A falta de saber realmente lo que pasó porque el caso está en proceso de investigación, cabe preguntarse si son los docentes o los centros educativos los responsables de la gestión del estado emocional de los alumnos; si se pretende convertir la escuela en un “espacio terapéutico”, como lo califica la pedagoga Bianza Thoilliez, frente a la misión educativa tradicional que debería tener, que es la de ser portavoz de saberes; si se está obligando al docente a vivir en un estado de alerta permanente para implementar o controlar el cumplimiento o la activación de protocolos de todo tipo; o si se ha hecho sucumbir a la escuela a esa inercia cada vez más frecuente de patologizar la vida de los adolescentes, imponiéndole la responsabilidad de su sanación y su terapia.
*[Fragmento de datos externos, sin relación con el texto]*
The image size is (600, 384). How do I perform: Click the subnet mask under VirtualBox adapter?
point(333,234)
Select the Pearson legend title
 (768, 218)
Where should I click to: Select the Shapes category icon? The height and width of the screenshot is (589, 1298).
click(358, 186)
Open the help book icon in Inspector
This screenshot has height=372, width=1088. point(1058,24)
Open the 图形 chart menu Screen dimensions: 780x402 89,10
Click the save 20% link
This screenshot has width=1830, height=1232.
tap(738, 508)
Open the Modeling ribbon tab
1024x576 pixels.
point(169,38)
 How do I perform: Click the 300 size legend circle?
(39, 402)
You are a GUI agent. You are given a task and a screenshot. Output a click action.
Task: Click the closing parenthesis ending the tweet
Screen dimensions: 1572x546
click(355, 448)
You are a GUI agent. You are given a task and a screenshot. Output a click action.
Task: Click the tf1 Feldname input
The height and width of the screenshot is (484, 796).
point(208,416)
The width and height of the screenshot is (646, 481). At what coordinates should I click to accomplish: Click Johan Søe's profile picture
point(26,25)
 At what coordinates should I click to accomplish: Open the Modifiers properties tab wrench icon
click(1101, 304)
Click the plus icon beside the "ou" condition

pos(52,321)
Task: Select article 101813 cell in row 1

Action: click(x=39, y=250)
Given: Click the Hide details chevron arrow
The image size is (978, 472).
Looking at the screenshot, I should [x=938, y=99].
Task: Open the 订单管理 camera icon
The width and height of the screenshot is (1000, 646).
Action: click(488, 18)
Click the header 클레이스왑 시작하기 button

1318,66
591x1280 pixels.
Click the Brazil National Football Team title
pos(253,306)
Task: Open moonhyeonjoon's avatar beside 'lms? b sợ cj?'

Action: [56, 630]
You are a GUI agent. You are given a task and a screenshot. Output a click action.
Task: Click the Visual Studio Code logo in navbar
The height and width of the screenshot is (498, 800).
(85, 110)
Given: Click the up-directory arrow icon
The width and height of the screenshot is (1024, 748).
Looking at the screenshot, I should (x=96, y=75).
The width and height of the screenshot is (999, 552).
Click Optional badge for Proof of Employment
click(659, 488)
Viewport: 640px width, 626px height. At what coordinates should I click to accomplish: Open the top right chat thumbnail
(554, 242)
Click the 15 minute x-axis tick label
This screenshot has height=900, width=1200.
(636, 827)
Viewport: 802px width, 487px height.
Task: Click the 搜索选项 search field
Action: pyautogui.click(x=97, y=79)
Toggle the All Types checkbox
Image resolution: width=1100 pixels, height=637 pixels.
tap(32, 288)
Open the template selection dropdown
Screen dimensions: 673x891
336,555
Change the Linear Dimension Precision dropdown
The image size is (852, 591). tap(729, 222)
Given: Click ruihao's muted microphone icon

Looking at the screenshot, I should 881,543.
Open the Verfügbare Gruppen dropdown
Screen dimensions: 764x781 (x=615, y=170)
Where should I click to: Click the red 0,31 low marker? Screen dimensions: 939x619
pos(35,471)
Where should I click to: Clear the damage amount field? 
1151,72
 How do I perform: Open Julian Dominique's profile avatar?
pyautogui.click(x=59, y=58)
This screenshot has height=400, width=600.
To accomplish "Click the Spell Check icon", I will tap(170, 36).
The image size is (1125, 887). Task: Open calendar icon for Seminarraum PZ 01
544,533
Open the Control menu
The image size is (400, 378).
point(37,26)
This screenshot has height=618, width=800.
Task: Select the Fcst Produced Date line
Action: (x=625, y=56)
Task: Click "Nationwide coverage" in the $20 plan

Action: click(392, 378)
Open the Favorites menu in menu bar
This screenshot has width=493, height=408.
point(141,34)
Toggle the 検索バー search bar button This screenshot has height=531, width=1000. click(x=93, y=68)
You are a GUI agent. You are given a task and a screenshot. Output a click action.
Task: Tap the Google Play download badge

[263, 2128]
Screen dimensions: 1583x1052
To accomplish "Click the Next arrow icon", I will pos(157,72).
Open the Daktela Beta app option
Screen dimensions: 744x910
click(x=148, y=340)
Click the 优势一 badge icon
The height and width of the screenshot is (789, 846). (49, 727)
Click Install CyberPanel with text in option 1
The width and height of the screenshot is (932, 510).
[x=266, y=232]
Eva Vázquez y José Fernando Juan Santos durante la grabación de La Gran Pregunta el día 16 de mayo
Uno de los programas de La Gran Pregunta, de TRECE, abordó algunas de estas cuestiones, con la ayuda de padres, educadores y expertos en salud mental. Pero también participaron los propios protagonistas, los adolescentes, que respondieron, con honestidad y sensatez, a sus miedos e inquietudes. Entre ellas, Blanca Cabria, una joven de 19 años, estudiante de Gastronomía, que, después de su experiencia por ella misma, se plantea retrasar para las generaciones que la siguen el uso del móvil a los 15 años. Considera que la conexión temprana ha generado multitud de problemas a jóvenes como ella, les ha aislado más y les ha hecho más vulnerables. Así lo constató también la psiquiatra infantil y de la adolescencia en el Hospital Niño Jesús Beatriz Martínez Núñez, que atiende en sus consultas a niños con problemas de conducta y adaptación. La OMS habla de que uno de cada siete niños de entre 10 y 19 años padece algún trastorno mental, que es causa del 15% de la carga mundial de morbimortalidad entre los adolescentes. Para la doctora, uno de los motivos de sus patologías es el aislamiento al que se ven sometidos por las pantallas, pero también por el cambio de nuestro modo de vida. Las redes familiares se reducen y hay menos acompañamiento diario para ayudarles en ese discernimiento del bien y el mal. Según explicó, por su parte, el profesor José Fernando Juan Santos, educador, escritor y profesor de Filosofía y Religión en el Colegio Amorós de Carabanchel, (Marianistas), esta es la edad en la que surgen más preguntas trascendentales; en la que el corazón empieza a cobrar mucha más importancia en cualquiera de sus formas; y en la que hay más necesidad de escucha y de vida espiritual. Y es ahí, precisamente, donde hay que estar más alertas para ayudarles a descubrir que los actos tienen consecuencias y que le hacen a él mismo vivir de una determinada manera.
Para la educadora Eva Vázquez, mentora y desarrolladora de un programa de acompañamiento para ayudar a jóvenes y adolescentes a fortalecer su autoconfianza, es clave en esta etapa el tiempo, la paciencia y el amor para tornar la desconfianza y el miedo en seguridad. De esta manera, la adolescencia dejará de ser una etapa que inquiete y angustie a verla como una oportunidad de crecimiento para quien la vive y la acompaña.